In this next section, we implemented feature detection and matching algorithms in order to automatically do the point selection and warping processes, to generate automated panoramas. In this section we will use the same three sets of images to compare and contrast results. Note that the images have been downscaled by 2x in order to help computational time.

Harris Interest Point Detector

Instead of manually selecting points of interest in the images, we can identify points with good characteristics for being recognizable between the two image, namely "corner" points where edges are distinguishable. We used the Harris detector which takes the peak local maximum over the Harris response matrix to identify corner points. The result can be seen below for a sigma and min distance of 7.

Adaptive Non-Maximal Suppression

As seen in the previous image, the corner detection algorithm can generate too many dense points, depending on the parameters used. In order to filter our points for the most useful ones, we can use Adaptive Non-Maximal Suppression (ANMS) to select for the maximum radius around any point where it has a stronger strength than the neighboring points, and in each section of neighboring points, the largest corner strengths are kept until having reached the desired points count. The below image shows the top 250 points selected using ANMS.

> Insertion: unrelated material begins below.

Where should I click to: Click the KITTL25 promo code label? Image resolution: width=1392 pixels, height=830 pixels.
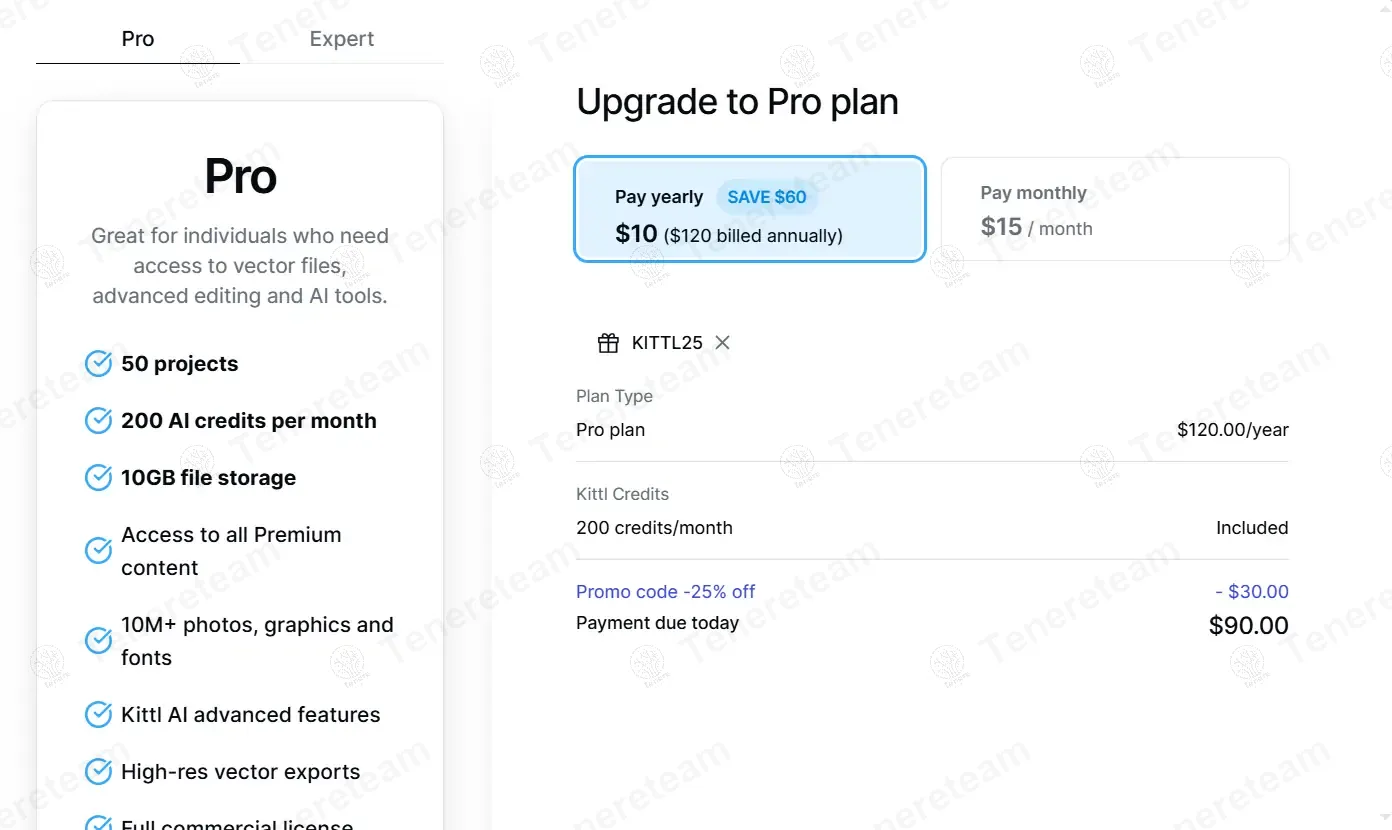(667, 343)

Feature Descriptor Extraction

After getting a good number of candidate points, we can then extract features for each point to use for comparisons to others. We sample 40x40 patches from the image centered on the corner points, downsample to 8x8 size, then normalize for zero mean and unit variance. By doing so, we can observe the relative similarity/difference of the features. Some examples of these patches are shown below. (upscaled to see detail)

Feature Matching

With individual features, we now want to relate them across the images, or match them based on their descriptors. We can compute the pairwise error differences between each set of points, then use Lowe's thresholding, where the ratio of the best result to the second best result is thresholded, assuming that the correct match is much better than any others. After matching the points, we get this result:

RANSAC

As we can see above, there are still many incorrect matches, so we have to refine our selections further. To further improve our point selections for the eventual homography calculation, we can do a little looking ahead: by randomly selecting 4 points from each image and computing a homography, we can then warp points to compare their warped values to their actual values in the other image. By randomly sampling many times, we can hope to eventually find a set of points which do form a valid and optimal homography. These "inliers" are selected if they meet a chosen threshold, then the set with the largest number of inliers is kept at the end. Below is the RANSAC result on the same image.

Another example with more points over the threshold:

Results

The left results are the manual results (copied from above) and the right is the automatic stitching.

The coolest thing I have learned from this project is definitely the entire automatic selection process. At first it seems like the choice of correspondence points is more artistic than algorithmic, yet certain qualities like "corners" can be selected for, in a much less painstaking way than by hand.